54 Toen at en dronk hij benevens de mannen, die bij hem waren, en zij bleven daar den nacht over; maar des morgens stond hij op en sprak: Laat mij trekken naar mijnen heer.55 Maar haar broeder en hare moeder spraken: Laat toch de jonge dochter een dag of tien bij ons blijven; daarna zult gij heentrekken.56 Toen sprak hij tot hen: Houdt mij niet op, want de Heer heeft genade tot mijne reis gegeven, laat mij naar mijnen heer trekken.57 Toen spraken zij: Laat ons de jonge dochter roepen, en vragen, wat zij daarvan zegt.58 En zij riepen Rebekka en spraken tot haar: Wilt gij met dezen man heentrekken? Zij antwoordde: Ja, ik wil met hem trekken.59 Alzo lieten zij hunne zuster Rebekka heentrekken, alsmede hare voedster, met Abrahams knecht en zijne mannen.60 En zij zegenden Rebekka en spraken tot haar: Gij, onze zuster, wordt tot vele duizendmaal duizenden, en uw zaad bezitte de poort zijner vijanden.61 Alzo maakte Rebekka zich op met haar jonge dochters, en zij zetten zich op de kamelen en trokken den man achterna; en de knecht nam Rebekka aan, en trok heen.

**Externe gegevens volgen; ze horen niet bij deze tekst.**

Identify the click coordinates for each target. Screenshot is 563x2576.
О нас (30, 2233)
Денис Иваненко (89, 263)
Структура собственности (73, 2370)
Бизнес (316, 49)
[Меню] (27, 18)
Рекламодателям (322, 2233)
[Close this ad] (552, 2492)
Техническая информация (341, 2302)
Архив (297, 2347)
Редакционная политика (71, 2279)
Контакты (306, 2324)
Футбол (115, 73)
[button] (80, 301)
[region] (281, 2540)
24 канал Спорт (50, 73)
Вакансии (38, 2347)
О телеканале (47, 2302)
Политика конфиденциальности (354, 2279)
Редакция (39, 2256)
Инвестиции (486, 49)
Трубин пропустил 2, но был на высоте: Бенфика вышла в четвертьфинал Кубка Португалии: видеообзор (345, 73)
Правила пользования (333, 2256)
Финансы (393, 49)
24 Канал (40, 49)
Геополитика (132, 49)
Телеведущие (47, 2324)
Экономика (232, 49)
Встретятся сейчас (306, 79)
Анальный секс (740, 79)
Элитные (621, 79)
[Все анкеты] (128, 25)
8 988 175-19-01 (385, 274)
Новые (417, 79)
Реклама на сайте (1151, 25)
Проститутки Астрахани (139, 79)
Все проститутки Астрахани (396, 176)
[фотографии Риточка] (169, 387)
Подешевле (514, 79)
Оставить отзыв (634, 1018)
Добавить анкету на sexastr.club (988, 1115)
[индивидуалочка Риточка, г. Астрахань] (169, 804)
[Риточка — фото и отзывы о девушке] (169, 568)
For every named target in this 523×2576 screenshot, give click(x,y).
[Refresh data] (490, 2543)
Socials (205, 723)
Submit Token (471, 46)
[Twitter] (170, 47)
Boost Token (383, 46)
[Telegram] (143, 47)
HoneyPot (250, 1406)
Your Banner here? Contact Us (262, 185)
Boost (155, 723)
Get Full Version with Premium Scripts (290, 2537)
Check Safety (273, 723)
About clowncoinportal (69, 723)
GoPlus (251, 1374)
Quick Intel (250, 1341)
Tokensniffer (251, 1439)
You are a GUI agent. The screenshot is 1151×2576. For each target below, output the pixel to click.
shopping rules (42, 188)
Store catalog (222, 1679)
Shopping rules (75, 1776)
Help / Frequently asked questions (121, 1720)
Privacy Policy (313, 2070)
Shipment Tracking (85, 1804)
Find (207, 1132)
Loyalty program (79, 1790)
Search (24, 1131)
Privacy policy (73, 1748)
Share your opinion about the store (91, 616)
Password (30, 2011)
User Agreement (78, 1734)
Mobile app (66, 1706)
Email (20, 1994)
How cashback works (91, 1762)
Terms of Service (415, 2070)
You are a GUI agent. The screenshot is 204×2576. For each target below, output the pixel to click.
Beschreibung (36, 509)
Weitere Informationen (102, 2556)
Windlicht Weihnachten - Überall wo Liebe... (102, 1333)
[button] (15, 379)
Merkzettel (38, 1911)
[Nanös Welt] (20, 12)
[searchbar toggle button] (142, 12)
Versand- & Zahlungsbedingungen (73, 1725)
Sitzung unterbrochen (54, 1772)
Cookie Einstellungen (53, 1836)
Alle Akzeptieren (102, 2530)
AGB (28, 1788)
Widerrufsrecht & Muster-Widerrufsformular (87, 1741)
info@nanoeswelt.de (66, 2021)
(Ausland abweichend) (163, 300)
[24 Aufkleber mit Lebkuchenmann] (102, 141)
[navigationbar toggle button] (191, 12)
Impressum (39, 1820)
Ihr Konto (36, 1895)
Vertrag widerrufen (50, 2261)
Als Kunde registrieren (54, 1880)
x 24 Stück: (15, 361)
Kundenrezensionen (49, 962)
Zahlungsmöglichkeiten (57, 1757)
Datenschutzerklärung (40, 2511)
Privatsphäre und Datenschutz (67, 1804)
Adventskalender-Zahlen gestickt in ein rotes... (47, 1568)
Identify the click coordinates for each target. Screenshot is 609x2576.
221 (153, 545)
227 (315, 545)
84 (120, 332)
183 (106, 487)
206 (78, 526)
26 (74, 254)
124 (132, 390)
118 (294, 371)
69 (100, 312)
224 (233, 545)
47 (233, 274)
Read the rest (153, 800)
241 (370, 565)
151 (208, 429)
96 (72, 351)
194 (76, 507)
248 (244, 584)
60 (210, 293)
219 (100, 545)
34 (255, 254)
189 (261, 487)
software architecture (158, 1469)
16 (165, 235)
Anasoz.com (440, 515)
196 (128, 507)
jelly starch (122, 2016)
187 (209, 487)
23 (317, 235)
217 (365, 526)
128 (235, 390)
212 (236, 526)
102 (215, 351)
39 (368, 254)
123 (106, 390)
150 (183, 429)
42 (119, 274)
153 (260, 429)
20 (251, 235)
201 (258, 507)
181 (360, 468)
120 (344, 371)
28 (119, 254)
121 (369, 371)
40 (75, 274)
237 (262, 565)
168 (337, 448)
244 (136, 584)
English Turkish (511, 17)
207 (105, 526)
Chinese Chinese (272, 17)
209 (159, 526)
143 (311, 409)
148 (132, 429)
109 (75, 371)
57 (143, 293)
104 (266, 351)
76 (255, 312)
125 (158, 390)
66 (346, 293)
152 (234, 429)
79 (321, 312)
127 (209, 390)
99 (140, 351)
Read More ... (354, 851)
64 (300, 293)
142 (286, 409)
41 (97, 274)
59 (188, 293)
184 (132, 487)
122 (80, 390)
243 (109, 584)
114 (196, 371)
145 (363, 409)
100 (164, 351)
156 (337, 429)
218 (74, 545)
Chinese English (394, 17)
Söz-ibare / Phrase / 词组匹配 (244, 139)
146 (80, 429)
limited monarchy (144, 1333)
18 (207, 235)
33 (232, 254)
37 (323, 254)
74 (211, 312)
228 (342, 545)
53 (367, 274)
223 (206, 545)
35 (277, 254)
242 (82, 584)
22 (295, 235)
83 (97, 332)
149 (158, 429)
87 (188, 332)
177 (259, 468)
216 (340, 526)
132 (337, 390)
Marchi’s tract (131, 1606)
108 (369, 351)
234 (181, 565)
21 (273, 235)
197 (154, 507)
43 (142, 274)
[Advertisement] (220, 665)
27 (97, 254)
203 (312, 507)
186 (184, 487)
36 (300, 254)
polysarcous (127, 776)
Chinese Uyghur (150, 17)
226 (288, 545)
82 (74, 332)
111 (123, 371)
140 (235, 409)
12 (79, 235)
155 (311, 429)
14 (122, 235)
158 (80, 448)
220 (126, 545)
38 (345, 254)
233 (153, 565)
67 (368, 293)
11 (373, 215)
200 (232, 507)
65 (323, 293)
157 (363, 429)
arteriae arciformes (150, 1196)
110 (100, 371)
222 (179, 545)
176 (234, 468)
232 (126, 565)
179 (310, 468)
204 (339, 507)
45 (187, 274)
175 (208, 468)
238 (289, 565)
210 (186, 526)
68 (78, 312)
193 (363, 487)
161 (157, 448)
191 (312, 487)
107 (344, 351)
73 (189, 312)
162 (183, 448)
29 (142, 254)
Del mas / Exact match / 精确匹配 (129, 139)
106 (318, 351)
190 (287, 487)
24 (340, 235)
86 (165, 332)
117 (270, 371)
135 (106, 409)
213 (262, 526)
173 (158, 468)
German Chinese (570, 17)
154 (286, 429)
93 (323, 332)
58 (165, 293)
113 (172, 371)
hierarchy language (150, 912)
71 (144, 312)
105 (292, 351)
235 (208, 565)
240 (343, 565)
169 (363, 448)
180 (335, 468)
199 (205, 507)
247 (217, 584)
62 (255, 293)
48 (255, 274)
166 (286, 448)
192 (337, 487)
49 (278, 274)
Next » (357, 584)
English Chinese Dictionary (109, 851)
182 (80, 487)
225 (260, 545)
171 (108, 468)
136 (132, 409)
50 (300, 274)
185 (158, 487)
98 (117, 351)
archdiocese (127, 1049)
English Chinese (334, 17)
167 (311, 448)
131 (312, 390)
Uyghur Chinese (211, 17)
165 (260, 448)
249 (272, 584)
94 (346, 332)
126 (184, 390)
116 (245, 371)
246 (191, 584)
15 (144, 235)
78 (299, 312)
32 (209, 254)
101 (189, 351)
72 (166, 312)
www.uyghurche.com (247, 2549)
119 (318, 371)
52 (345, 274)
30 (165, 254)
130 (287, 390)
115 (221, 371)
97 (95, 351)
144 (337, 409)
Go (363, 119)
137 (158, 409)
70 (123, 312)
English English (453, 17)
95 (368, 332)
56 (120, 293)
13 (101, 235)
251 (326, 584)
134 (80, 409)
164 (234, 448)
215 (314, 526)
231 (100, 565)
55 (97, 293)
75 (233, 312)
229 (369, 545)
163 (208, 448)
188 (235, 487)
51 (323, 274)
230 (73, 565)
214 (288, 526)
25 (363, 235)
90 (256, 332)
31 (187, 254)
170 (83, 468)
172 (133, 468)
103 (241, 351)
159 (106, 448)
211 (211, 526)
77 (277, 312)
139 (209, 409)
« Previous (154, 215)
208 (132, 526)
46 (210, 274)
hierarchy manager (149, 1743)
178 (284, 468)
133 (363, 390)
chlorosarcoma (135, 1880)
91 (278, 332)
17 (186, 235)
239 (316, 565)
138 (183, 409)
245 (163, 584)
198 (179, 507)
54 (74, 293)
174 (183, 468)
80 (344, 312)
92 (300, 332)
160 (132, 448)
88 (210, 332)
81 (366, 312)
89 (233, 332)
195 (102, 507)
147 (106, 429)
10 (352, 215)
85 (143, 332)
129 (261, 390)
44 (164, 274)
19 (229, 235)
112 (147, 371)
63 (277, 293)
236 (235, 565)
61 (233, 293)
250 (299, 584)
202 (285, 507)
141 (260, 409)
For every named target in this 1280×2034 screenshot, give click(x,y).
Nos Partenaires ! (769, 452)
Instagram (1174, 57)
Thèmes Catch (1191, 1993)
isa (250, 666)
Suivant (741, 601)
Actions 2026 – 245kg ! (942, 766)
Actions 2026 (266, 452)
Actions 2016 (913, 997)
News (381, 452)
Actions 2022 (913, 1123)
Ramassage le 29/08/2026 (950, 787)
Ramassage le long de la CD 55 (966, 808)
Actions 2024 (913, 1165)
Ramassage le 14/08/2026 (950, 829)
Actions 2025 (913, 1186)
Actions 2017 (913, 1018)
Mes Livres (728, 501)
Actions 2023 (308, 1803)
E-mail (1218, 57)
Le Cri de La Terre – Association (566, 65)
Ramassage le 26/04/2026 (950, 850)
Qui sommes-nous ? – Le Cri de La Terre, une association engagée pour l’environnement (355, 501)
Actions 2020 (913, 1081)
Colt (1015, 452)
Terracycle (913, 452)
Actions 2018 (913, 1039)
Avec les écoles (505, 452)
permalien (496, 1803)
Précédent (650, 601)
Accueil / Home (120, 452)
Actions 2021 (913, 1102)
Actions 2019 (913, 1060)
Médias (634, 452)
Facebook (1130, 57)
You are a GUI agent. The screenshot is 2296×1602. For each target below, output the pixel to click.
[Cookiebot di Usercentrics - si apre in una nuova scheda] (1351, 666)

62 Isak nu kwam van de Fontein des Levenden en Zienden; want hij woonde in het land naar het Zuiden.63 En Isak was uitgegaan om te bidden op het veld omtrent den avond, en hief zijne ogen op, en zag dat daar kamelen aankwamen.64 En Rebekka hief hare ogen op, en zag Isak; toen gleed zij van den kameel af,65 en sprak tot den knecht: Wie is de man, die ons tegenkomt op het veld? De knecht sprak: Dat is mijn heer. Toen nam zij den sluier en bedekte zich.66 En de knecht verhaalde Isak alle zaken, welke hij verricht had.67 Toen bracht Isak haar in de hut van zijne moeder Sara en nam Rebekka en zij werd zijne vrouw, en hij kreeg haar lief. Alzo werd Isak getroost over zijne moeder.